Kinetics and thermodynamics of textile dye removal by adsorption onto iron oxide nanoparticles

Abstract

Contamination of potable water supplies will in the future lead to the emergence of problems like lack of water. Therefore, the issues such as environmental pollution and the purification of water have been a major focus of scientists recently. Especially, the removal of the heavy metals and organic substances that are harmful to human health and exist in industrial waste water is of great importance. In this study, removal of textile dye (Maxilon® Blue GRL 300%, MBG), which is a significant impurity, from water was carried out by using iron oxide nanoparticles. Iron oxide nanoparticles were synthesized by using co-precipitation method. XRD, SEM, TEM, size distribution, zeta potential and magnetic properties measurements were performed to investigate the properties of the nanoparticles.
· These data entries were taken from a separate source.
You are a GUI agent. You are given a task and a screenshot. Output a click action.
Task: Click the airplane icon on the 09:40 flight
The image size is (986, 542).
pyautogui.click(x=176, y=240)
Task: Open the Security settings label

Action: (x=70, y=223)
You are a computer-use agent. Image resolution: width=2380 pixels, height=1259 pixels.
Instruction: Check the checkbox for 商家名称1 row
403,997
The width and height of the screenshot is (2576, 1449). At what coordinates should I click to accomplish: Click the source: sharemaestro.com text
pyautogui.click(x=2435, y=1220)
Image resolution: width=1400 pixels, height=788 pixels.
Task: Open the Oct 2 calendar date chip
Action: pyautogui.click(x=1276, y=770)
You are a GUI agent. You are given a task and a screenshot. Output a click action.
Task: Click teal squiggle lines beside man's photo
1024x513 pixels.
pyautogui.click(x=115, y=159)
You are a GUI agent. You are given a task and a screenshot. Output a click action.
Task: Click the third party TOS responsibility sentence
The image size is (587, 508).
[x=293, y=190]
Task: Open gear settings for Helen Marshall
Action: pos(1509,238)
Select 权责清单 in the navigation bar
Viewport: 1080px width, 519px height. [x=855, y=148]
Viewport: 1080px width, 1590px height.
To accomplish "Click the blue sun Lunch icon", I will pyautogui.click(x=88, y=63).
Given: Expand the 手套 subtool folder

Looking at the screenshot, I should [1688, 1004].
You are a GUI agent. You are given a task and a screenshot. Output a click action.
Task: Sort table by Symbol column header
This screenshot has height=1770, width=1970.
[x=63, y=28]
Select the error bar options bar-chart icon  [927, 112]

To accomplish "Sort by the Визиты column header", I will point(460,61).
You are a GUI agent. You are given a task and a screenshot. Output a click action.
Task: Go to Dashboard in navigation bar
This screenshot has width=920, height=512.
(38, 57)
The MBG removal capacities of iron oxide nanoparticles were investigated by taking into account the initial metal ion concentration, pH of aqueous medium, time and temperature. The dye adsorption capacity of iron oxide nanoparticles increased with an increase in dye concentration and temperature. The highest dye removal was observed at pH 9.0. According to the evaluation of the dye concentration effect on adsorption process, when the highest concentration of 25.0 mg/L dye solution was used at room temperature, the highest dye adsorption capacity was determined as 0.23 mg/g. The results of adsorption kinetics and thermodynamic data have shown that adsorption process has pseudo-second-order kinetics and endothermic form. Adsorption studies data have well fitted to Langmuir isotherm at room temperature.